「空、草原、ヤクの乳」 ー第四回ー
担当;諏訪(業務;クルー業務担当サブリーダー)
8月16日(晴)
今日はみどりプログラムの実施日である。
ウランバートルの東、車で3時間ほど移動したところにあるバガノールというところの小学校でプログラムを実施した。
「これがモンゴルか・・・」思わず声が出た。移動中、始めてウランバートルから出た私達の目の前に広がったのは、見渡す限りの草原であった。初海外の私にとってその光景は感動的なものであり、来る前に自分がイメージしていたモンゴルの姿だった。しかし、朝早くの移動であり意識は次第に遠のいていき、気がつくとバガノールへと到着していた。
到着すると休む間もなく、バガノールのリーダーの方とお会いし、本日行うプログラムのミーティングを行った。プログラムの進行経験のほとんどない私は緊張と不安で押しつぶされそうだった。そんな中、現地のスカウト達とお互いに自己紹介をし、簡単なゲームで打ち解けた後、いよいよプログラムが始まった。

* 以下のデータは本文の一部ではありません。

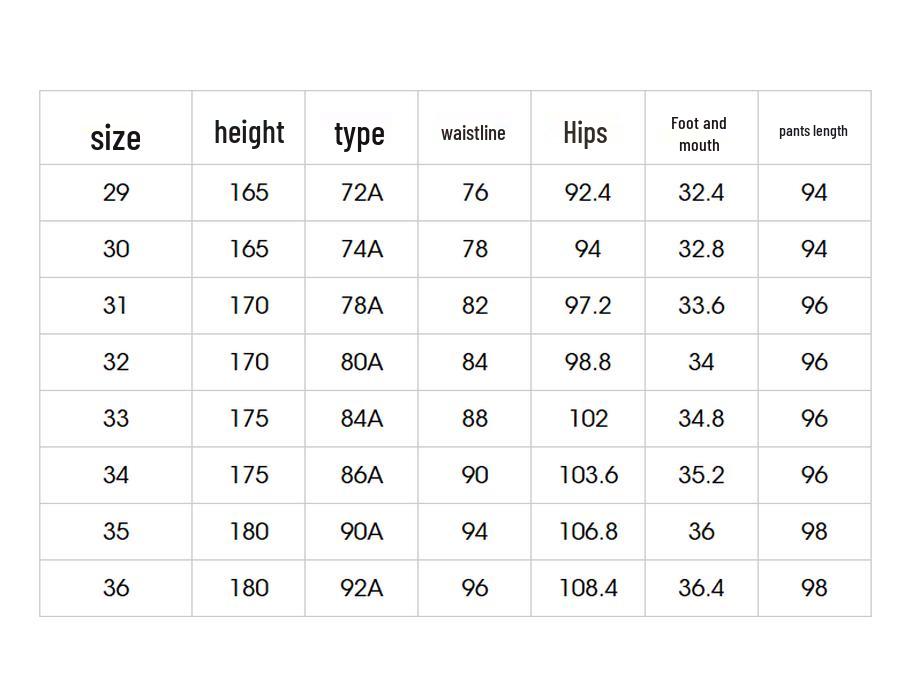Image resolution: width=911 pixels, height=684 pixels.
Task: Select the hips value 92.4
Action: (x=587, y=192)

まず、紙芝居を披露し砂漠化についてスカウト達に説明し、その物語にそらせて木の模型を作り、砂漠に見立てた板にその木をたてることで、砂漠に木を植えることの意義、大切さを視覚から訴えた。紙芝居の話は通訳に訳してもらい、ウランバートルスカウトに読んでもらった。なかなかの好演技でバガノールスカウトからの反応も良かった。模型もスカウト達が楽しそうに作っているのが印象的であった。プログラム前に感じていた不安と緊張はいつの間にか消え、みんなの笑顔で自然と私にも笑みが生まれていた。
(紙芝居を披露する様子)
紙芝居が終わると今度は外へ出て植樹を行った。この植樹には吸水性ポリマーを使用して10本、使用せずに10本、計20本のポプラ苗木を日本スカウト、ウランバートルスカウト、バガノールスカウトで協力して植えた。植樹場所には小学校の校庭を提供していただいた。土が硬くスコップでは掘りにくい場所ではあったが、スカウト同士で協力して穴を掘り、無事に木を植えることができた。この成長記録をバガノールのスカウトにとってもらい、成長過程を見守ることとなった。
予定していた活動を終え、スカウト達の感想などを聞き、リーダーの方と今後についての話し合いを行った後、現地のレストランで昼食を取っていると突然テレビに「thank you japan mgl rover scouts」(ありがとう。日本、モンゴルのローバースカウト)という字幕が現れた。バガノールスカウトからの突然の感謝の言葉に驚き、胸が熱くなった。
1年後バガノールに訪れるとき植えた木々はどうなっているのだろうか・・・。期待と不安を胸に抱き、私たちはウランバートルへと帰って行った。